教育フォーラム:高校学区拡大でどうなる?


二〇一三年兵庫県教育研究集会実行委員会が十一月二日、神戸市勤労会館で2013年教育フォーラムを開催。「高校通学区が拡大してどうなる兵庫の教育?」をテーマにシンポジウムが行われました。

神戸女子大学講師の阿江善春氏のコーディネートで、宝塚市議の田中こう氏、中学生保護者の菅澤智子氏、中学校教諭の米谷春吉氏、高校教諭の岡本匡史氏の四人をパネリストに議論しました。

県教委は現在の中学二年生の進学時から公立高校通学区を五学区に拡大しようとしています。さらに複数志願選抜への単位制の全日制普通科や総合学科の組み入れ、「その他校志願」の廃止、但馬地域の連携校外からの合格者比率の拡大―と生徒・保護者、地域の願いと逆行する方針を打ち出しています。

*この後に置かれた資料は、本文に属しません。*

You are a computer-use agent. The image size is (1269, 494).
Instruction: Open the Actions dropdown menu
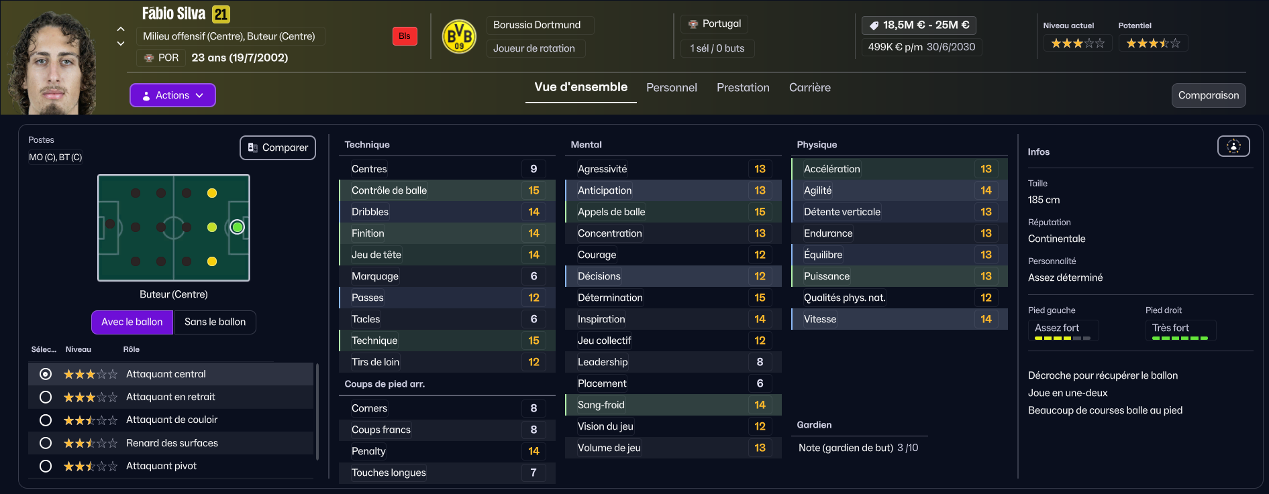pyautogui.click(x=172, y=95)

九月、一万筆を超える署名で提出された学区拡大凍結請願は十月二十五日の県議会で不採択とされました。

シンポジウムでは、学区拡大をはじめ高校入試制度が小学生の親をはじめ県民の目に触れないまま改悪されようとしていることや、「行きたい学校」ではなく「行ける学校」を選ばざるを得ないこと、塾の情報にたよりがちになったりなどの実態がそれぞれのパネラーから語られました。

また、元県教育長、元知事らが一般財団法人「兵庫県進路選択支援機構」を設立し、十一月三日には「統一模試」を行っていることに対し、「上流で川を汚しておいて、下流で浄水器を売るようなもの」と強い批判の声がフロアから出ました。

決まったことだとあきらめないで、学区拡大反対の世論をさらに広げようと語り合いました。